(Lines stored in a dataset)
....
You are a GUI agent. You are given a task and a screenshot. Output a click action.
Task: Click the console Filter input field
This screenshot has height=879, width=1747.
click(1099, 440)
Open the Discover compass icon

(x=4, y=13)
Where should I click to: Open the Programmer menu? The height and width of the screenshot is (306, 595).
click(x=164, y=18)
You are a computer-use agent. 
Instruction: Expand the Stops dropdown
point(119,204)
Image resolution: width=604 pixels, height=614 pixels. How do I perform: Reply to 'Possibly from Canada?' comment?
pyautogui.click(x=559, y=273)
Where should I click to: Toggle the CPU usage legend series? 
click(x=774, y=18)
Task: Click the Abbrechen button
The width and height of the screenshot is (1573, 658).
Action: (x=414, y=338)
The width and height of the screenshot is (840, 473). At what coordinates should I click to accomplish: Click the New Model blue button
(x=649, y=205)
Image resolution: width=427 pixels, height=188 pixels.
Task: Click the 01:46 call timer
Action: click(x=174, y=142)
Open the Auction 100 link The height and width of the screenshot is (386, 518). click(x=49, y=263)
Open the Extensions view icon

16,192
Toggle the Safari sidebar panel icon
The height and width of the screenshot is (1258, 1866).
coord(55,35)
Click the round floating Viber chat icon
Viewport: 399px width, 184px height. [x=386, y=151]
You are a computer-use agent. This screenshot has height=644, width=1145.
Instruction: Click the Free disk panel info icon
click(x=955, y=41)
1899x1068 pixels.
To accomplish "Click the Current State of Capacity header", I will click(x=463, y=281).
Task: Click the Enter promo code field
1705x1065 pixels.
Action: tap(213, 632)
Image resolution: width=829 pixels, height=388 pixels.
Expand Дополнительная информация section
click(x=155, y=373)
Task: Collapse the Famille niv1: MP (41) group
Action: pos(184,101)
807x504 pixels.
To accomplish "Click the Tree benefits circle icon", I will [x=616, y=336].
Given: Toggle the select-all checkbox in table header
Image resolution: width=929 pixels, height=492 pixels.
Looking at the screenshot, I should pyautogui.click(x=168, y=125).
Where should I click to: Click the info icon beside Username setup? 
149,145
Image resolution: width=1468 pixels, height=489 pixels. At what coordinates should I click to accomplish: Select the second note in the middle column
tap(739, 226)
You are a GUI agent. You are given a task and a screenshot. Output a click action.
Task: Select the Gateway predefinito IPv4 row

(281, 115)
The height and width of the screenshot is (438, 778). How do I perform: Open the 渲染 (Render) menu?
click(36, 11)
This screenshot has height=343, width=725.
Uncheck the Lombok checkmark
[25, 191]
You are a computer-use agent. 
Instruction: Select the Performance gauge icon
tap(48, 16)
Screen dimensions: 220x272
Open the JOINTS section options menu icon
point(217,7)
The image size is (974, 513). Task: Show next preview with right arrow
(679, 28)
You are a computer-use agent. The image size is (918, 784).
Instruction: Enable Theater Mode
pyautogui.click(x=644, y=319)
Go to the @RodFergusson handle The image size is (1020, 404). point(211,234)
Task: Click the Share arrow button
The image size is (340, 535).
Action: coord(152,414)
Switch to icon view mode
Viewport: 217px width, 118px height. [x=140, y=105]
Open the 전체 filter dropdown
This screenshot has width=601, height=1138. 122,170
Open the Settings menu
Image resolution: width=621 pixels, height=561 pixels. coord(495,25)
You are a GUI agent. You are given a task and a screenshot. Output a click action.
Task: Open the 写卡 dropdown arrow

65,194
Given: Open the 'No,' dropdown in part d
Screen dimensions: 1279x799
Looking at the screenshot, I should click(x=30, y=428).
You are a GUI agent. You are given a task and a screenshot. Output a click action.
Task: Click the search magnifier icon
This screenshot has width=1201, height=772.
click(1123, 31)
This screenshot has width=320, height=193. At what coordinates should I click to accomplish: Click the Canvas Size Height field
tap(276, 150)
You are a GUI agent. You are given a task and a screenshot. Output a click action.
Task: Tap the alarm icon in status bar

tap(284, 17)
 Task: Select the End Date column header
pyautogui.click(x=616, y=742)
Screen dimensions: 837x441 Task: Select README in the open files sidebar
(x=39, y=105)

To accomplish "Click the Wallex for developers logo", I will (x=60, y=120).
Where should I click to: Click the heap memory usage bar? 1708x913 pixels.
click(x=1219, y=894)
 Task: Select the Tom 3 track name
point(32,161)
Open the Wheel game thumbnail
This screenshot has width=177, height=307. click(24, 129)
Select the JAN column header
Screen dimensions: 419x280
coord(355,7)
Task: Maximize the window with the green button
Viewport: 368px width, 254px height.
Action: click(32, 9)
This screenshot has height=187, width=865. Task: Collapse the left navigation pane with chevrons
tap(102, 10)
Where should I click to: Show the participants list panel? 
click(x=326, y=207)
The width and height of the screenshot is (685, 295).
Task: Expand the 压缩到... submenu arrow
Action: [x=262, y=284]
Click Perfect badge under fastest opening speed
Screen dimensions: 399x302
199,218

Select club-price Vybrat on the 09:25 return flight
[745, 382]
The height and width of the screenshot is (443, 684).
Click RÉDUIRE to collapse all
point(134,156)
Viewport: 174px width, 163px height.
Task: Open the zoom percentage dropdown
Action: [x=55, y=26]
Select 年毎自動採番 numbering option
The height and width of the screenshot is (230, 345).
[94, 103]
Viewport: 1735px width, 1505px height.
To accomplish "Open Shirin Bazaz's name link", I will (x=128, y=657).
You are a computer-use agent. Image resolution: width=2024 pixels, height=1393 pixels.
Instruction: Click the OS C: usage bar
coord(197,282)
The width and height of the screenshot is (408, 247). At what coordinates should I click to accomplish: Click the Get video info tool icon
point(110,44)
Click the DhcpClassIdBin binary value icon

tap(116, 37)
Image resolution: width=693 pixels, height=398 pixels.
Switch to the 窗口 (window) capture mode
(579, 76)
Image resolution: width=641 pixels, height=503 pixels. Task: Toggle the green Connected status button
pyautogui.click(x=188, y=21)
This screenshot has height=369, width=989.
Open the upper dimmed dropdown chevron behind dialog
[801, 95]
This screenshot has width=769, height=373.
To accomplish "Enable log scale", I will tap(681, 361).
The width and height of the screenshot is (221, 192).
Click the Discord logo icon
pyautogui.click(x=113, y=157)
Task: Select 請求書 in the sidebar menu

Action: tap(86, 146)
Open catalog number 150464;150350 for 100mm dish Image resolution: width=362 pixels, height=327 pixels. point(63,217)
....
Switch every "computer-use agent" in the lines above to "desktop assistant", keeping everything else the same.

Problem solution »
You are a GUI agent. You are given a task and a screenshot. Output a click action.
Task: Click the console Filter input field
This screenshot has height=879, width=1747.
click(1099, 440)
Open the Discover compass icon

(x=4, y=13)
Where should I click to: Open the Programmer menu? The height and width of the screenshot is (306, 595).
click(x=164, y=18)
You are a desktop assistant. 
Instruction: Expand the Stops dropdown
point(119,204)
Image resolution: width=604 pixels, height=614 pixels. How do I perform: Reply to 'Possibly from Canada?' comment?
pyautogui.click(x=559, y=273)
Where should I click to: Toggle the CPU usage legend series? 
click(x=774, y=18)
Task: Click the Abbrechen button
The width and height of the screenshot is (1573, 658).
Action: (x=414, y=338)
The width and height of the screenshot is (840, 473). At what coordinates should I click to accomplish: Click the New Model blue button
(x=649, y=205)
Image resolution: width=427 pixels, height=188 pixels.
Task: Click the 01:46 call timer
Action: click(x=174, y=142)
Open the Auction 100 link The height and width of the screenshot is (386, 518). click(x=49, y=263)
Open the Extensions view icon

16,192
Toggle the Safari sidebar panel icon
The height and width of the screenshot is (1258, 1866).
coord(55,35)
Click the round floating Viber chat icon
Viewport: 399px width, 184px height. [x=386, y=151]
You are a desktop assistant. This screenshot has height=644, width=1145.
Instruction: Click the Free disk panel info icon
click(x=955, y=41)
1899x1068 pixels.
To accomplish "Click the Current State of Capacity header", I will click(x=463, y=281).
Task: Click the Enter promo code field
1705x1065 pixels.
Action: tap(213, 632)
Image resolution: width=829 pixels, height=388 pixels.
Expand Дополнительная информация section
click(x=155, y=373)
Task: Collapse the Famille niv1: MP (41) group
Action: pos(184,101)
807x504 pixels.
To accomplish "Click the Tree benefits circle icon", I will [x=616, y=336].
Given: Toggle the select-all checkbox in table header
Image resolution: width=929 pixels, height=492 pixels.
Looking at the screenshot, I should pyautogui.click(x=168, y=125).
Where should I click to: Click the info icon beside Username setup? 
149,145
Image resolution: width=1468 pixels, height=489 pixels. At what coordinates should I click to accomplish: Select the second note in the middle column
tap(739, 226)
You are a GUI agent. You are given a task and a screenshot. Output a click action.
Task: Select the Gateway predefinito IPv4 row

(281, 115)
The height and width of the screenshot is (438, 778). How do I perform: Open the 渲染 (Render) menu?
click(36, 11)
This screenshot has height=343, width=725.
Uncheck the Lombok checkmark
[25, 191]
You are a desktop assistant. 
Instruction: Select the Performance gauge icon
tap(48, 16)
Screen dimensions: 220x272
Open the JOINTS section options menu icon
point(217,7)
The image size is (974, 513). Task: Show next preview with right arrow
(679, 28)
You are a desktop assistant. The image size is (918, 784).
Instruction: Enable Theater Mode
pyautogui.click(x=644, y=319)
Go to the @RodFergusson handle The image size is (1020, 404). point(211,234)
Task: Click the Share arrow button
The image size is (340, 535).
Action: coord(152,414)
Switch to icon view mode
Viewport: 217px width, 118px height. [x=140, y=105]
Open the 전체 filter dropdown
This screenshot has width=601, height=1138. 122,170
Open the Settings menu
Image resolution: width=621 pixels, height=561 pixels. coord(495,25)
You are a GUI agent. You are given a task and a screenshot. Output a click action.
Task: Open the 写卡 dropdown arrow

65,194
Given: Open the 'No,' dropdown in part d
Screen dimensions: 1279x799
Looking at the screenshot, I should click(x=30, y=428).
You are a GUI agent. You are given a task and a screenshot. Output a click action.
Task: Click the search magnifier icon
This screenshot has width=1201, height=772.
click(1123, 31)
This screenshot has width=320, height=193. At what coordinates should I click to accomplish: Click the Canvas Size Height field
tap(276, 150)
You are a GUI agent. You are given a task and a screenshot. Output a click action.
Task: Tap the alarm icon in status bar

tap(284, 17)
 Task: Select the End Date column header
pyautogui.click(x=616, y=742)
Screen dimensions: 837x441 Task: Select README in the open files sidebar
(x=39, y=105)

To accomplish "Click the Wallex for developers logo", I will (x=60, y=120).
Where should I click to: Click the heap memory usage bar? 1708x913 pixels.
click(x=1219, y=894)
 Task: Select the Tom 3 track name
point(32,161)
Open the Wheel game thumbnail
This screenshot has width=177, height=307. click(24, 129)
Select the JAN column header
Screen dimensions: 419x280
coord(355,7)
Task: Maximize the window with the green button
Viewport: 368px width, 254px height.
Action: click(32, 9)
This screenshot has height=187, width=865. Task: Collapse the left navigation pane with chevrons
tap(102, 10)
Where should I click to: Show the participants list panel? 
click(x=326, y=207)
The width and height of the screenshot is (685, 295).
Task: Expand the 压缩到... submenu arrow
Action: [x=262, y=284]
Click Perfect badge under fastest opening speed
Screen dimensions: 399x302
199,218

Select club-price Vybrat on the 09:25 return flight
[745, 382]
The height and width of the screenshot is (443, 684).
Click RÉDUIRE to collapse all
point(134,156)
Viewport: 174px width, 163px height.
Task: Open the zoom percentage dropdown
Action: [x=55, y=26]
Select 年毎自動採番 numbering option
The height and width of the screenshot is (230, 345).
[94, 103]
Viewport: 1735px width, 1505px height.
To accomplish "Open Shirin Bazaz's name link", I will (x=128, y=657).
You are a desktop assistant. Image resolution: width=2024 pixels, height=1393 pixels.
Instruction: Click the OS C: usage bar
coord(197,282)
The width and height of the screenshot is (408, 247). At what coordinates should I click to accomplish: Click the Get video info tool icon
point(110,44)
Click the DhcpClassIdBin binary value icon

tap(116, 37)
Image resolution: width=693 pixels, height=398 pixels.
Switch to the 窗口 (window) capture mode
(579, 76)
Image resolution: width=641 pixels, height=503 pixels. Task: Toggle the green Connected status button
pyautogui.click(x=188, y=21)
This screenshot has height=369, width=989.
Open the upper dimmed dropdown chevron behind dialog
[801, 95]
This screenshot has width=769, height=373.
To accomplish "Enable log scale", I will tap(681, 361).
The width and height of the screenshot is (221, 192).
Click the Discord logo icon
pyautogui.click(x=113, y=157)
Task: Select 請求書 in the sidebar menu

Action: tap(86, 146)
Open catalog number 150464;150350 for 100mm dish Image resolution: width=362 pixels, height=327 pixels. point(63,217)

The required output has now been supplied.